- Cover
- Directed by: Zdenko Gašparović
- Music by: Erik Satie
- Production company: Zagreb Film
- Release date: June 23, 1978;
- Running time: 14 minutes
- Country: SFR Yugoslavia
- Language: none

= Satiemania =

1978 short animated film

Satiemania is a 1978 short animated film by Zdenko Gašparović from Zagreb Film animation studio. The short was created to visualize the music of Erik Satie.

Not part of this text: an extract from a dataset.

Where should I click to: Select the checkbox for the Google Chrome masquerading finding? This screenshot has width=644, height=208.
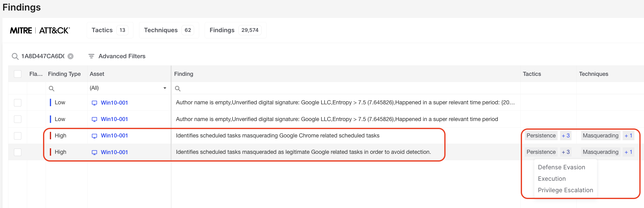18,136
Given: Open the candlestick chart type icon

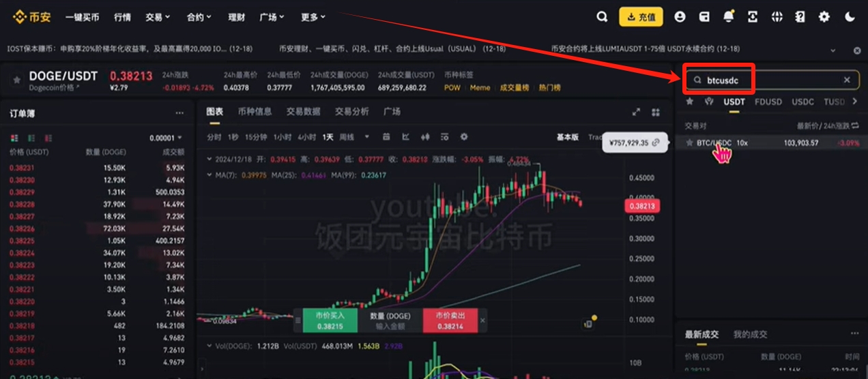Looking at the screenshot, I should pos(424,137).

==Development and themes==
Gašparović drew much of the movie on his kitchen table in ink, pastels and pencil. From a visual perspective, it is described as an impressionistic "metaphor for people drifting mindlessly down the stream of life", but Gašparović states that it was partially based on the stories he had heard as a young boy. It is a series of small animated segments set to six music pieces by Erik Satie (as performed by Aldo Ciccolini). One example of a whimsical approach to the creation of the short includes an issue of Christian Herald he bought at a junk store, which he subsequently included in the film as a waving flag. Other visual gags include a piano biting off the upper half of the pianist during mid-note.

==Reception and legacy==
The short premiered on 23 June 1978 as part of the 3rd Animafest Zagreb, where it was awarded Grand-prix by June Foray in Vatroslav Lisinski Concert Hall. It went on becoming a hit on other world animation festivals. It was eventually shortlisted for an Academy Award. Due to its popularity and success, it was subsequently included in courses on animation in colleges and universities. Peter Cowie described it as a "witty and irreverent portrait of the human species".

The short influenced a number of other artists such as Michaela Pavlátová.